***** Excerpted records *****
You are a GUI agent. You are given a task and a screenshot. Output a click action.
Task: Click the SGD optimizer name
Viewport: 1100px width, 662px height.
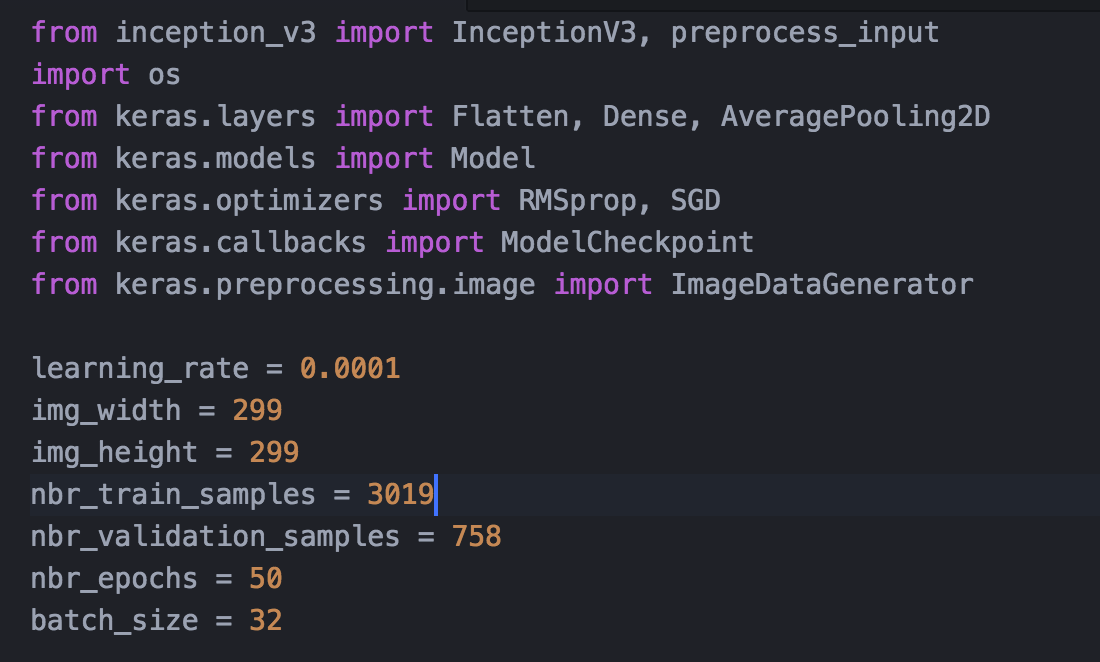pos(695,200)

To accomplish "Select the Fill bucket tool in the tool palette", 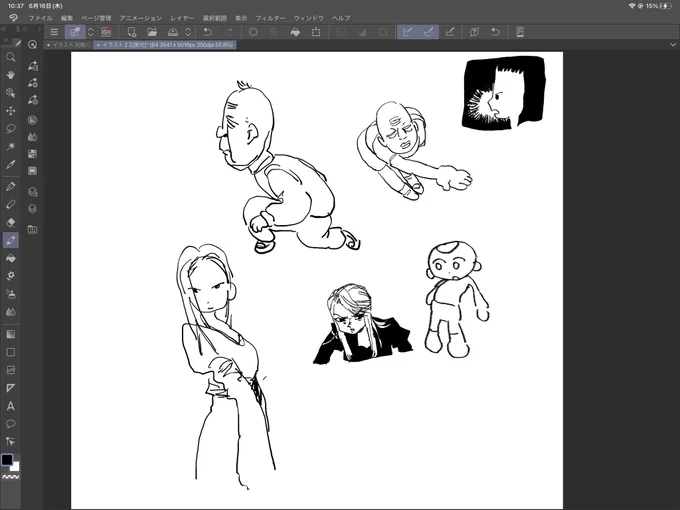I will [x=11, y=258].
*****
# Given task
Count the lines in the records above that contain the word "screenshot", and give only that number.

# The solution
1